Thursday, October 2, 2008

Stroke... what an ugly word

It figures.

I had my total physical (EKG, blood work, tetnus shot included) and came out fine. Diabetes under control, blood pressure under control, weight under control. I'm feeling pretty darn good.

Cubs are due to start playing their first game in what hopefully will be a long series - wow, I'm feeling pretty darn good!

I get to my cell phone - and have eight messages.

I NEVER have eight messages.

Turns out, my father had a stroke and is in the hospital.

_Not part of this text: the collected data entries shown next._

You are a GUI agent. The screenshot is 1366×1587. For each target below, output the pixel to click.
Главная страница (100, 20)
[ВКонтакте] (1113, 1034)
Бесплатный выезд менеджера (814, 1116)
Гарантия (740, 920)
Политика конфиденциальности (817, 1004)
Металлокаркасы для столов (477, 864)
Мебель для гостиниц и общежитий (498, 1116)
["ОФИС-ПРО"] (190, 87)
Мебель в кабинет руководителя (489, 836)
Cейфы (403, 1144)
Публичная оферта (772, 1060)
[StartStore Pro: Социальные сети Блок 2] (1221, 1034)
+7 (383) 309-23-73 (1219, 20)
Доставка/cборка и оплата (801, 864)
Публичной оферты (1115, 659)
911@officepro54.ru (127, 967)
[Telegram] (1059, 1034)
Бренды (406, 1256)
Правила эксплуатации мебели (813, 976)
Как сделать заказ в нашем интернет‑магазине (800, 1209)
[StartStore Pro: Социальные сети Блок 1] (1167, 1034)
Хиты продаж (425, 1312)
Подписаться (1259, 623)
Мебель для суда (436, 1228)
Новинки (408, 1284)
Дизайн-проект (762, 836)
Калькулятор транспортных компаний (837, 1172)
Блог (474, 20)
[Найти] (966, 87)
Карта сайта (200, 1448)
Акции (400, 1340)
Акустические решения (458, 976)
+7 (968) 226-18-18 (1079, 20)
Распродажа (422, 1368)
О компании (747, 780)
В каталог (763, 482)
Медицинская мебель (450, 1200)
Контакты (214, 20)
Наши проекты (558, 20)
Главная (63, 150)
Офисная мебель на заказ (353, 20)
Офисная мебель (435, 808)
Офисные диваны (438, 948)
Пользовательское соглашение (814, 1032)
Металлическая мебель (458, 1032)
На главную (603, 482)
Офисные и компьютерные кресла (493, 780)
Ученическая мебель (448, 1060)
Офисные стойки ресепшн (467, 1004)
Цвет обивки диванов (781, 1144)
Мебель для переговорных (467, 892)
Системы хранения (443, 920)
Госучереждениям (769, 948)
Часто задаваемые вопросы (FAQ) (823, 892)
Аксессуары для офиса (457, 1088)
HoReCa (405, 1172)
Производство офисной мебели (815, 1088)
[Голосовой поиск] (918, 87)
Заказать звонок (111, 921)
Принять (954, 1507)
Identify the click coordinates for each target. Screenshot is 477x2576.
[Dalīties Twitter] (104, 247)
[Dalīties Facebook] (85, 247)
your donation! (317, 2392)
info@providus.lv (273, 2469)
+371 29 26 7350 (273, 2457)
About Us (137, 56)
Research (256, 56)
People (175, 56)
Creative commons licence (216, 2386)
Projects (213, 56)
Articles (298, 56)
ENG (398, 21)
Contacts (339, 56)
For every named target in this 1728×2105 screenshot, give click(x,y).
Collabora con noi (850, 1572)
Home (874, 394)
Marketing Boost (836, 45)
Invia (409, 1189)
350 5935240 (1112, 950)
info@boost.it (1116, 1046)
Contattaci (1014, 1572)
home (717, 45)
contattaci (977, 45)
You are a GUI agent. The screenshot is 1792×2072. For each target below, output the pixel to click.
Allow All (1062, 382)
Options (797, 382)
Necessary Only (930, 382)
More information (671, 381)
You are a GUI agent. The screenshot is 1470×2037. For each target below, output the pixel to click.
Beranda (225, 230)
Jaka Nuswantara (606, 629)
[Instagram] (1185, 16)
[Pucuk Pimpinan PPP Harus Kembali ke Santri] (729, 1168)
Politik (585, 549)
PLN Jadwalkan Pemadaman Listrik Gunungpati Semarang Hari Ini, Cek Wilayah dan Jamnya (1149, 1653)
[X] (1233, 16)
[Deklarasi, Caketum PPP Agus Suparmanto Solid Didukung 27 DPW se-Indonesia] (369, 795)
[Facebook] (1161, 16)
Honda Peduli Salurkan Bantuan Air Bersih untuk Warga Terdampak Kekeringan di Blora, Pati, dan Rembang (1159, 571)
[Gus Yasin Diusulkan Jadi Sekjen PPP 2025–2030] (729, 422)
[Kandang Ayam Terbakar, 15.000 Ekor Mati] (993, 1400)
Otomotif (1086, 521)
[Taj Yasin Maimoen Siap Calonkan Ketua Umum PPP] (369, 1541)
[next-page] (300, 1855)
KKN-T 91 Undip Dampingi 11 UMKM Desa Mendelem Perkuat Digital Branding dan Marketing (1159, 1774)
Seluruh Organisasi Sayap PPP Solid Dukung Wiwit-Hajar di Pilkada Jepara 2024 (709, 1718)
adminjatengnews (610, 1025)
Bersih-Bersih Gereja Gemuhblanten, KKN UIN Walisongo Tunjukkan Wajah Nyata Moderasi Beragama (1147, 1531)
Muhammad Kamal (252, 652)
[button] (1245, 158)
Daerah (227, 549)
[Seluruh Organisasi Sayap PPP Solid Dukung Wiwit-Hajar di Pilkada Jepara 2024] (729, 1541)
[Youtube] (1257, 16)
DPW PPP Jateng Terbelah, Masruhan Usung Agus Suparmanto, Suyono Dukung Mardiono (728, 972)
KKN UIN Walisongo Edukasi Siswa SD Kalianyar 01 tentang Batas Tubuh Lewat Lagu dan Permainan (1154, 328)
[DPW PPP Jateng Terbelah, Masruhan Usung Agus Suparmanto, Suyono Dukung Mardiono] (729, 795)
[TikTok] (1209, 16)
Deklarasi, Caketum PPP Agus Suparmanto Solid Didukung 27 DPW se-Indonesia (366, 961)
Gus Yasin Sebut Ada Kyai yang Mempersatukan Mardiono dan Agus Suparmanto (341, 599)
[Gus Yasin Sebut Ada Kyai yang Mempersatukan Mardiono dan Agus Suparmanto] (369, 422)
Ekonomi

Coming back from San Francisco, he started driving erraticly - swerving in and out of lanes. My mom thought he just was a little under with his diabetes, and they stopped and he ate something...

But later that night, he started talking goobledegook and it went downhill from there. Luckily my brother-in-law was there to flag down the ambulance (my parents live far back off the street and it's DARK there) and my sister was visiting from Atlanta so she got to take care of my grandmother while my mom and other sister followed the ambulance...

Sigh.

I mean, we had seen this coming, kind of... but not so soon. My Dad hasn't reached seventy yet.

He doesn't take care of himself. Doesn't go to sleep until early morning and then sleeps in until noon or so. Just sits and watches TV. What happened to my Dad?

Look, I know bad stuff happens.

To a lot of good people.

Heck, I caught up with my sister at the pulmonologists for a three year old, just got out of the hopsital - again. Breathing problems, collapsed lung - you know, the usual.

It's just... well, until fairly recently, my Dad was a big, bold man who lived life heartily and all, and now he's... old. Rapidly growing older.

Who knows, it maybe a transient ischemia - that means it just goes away.

But it never goes away entirely. Life is going to be changing in big ways for not only my parents, but for Shannon and Ben and their three kids (live only eight miles away) and my grandmother, who's got her own set of problems but hey, she's 95 :) .

I know there's really no sense complaining about it - although I hope I'm venting, not actually complaining. You deal with what life deals you and go on, I know that.

You can't do much else, really.

It's just, well... he's my Dad.

1 comment:

Martin Maenza said...

KC, it's really hard when our parents are aging. We're at that point in our lives. My parents are in their mid-70's. I remember how hard it was when my Dad has his bypass surgery seven years ago. As you say "it's your Dad". I get the feeling.